Efficient family-based model checking via variability abstractions

Many software systems are variational: they can be configured to meet diverse sets of requirements. They can produce a (potentially huge) number of related systems, known as products or variants, by systematically reusing common parts. For variational models (variational systems or families of related systems), specialized family-based model checking algorithms allow efficient verification of multiple variants, simultaneously, in a single run. These algorithms, implemented in a tool , scale much better than "the brute force" approach, where all individual systems are verified using a single-system model checker, one-by-one. Nevertheless, their computational cost still greatly depends on the number of features and variants. For variational models with a large number of features and variants, the family-based model checking may be too costly or even infeasible. In this work, we address two key problems of family-based model checking. First, we improve scalability by introducing abstractions that simplify variability. Second, we reduce the burden of maintaining specialized family-based model checkers, by showing how the presented variability abstractions can be used to model check variational models using the standard version of (single-system) SPIN. The variability abstractions are first defined as Galois connections on semantic domains.
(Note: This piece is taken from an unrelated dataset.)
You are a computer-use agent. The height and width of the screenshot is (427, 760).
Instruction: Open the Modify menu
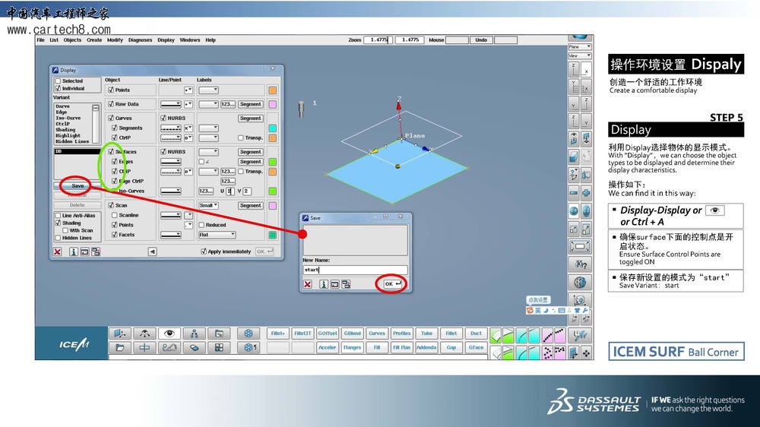point(115,40)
We then show how to use them for defining abstract family-based model checking, where a variability model is replaced with an abstract version of it, which preserves the satisfaction of LTL properties. Moreover, given an abstraction, we define a syntactic source-to-source transformation on high-level modeling languages that describe variational models, such that the model checking of the transformed high-level variational model coincides with the abstract model checking of the concrete high-level variational model. This allows the use of SPIN with all its accumulated optimizations for efficient verification of variational models without any knowledge about variability. We have implemented the transformations in a prototype tool, and we illustrate the practicality of this method in several case studies.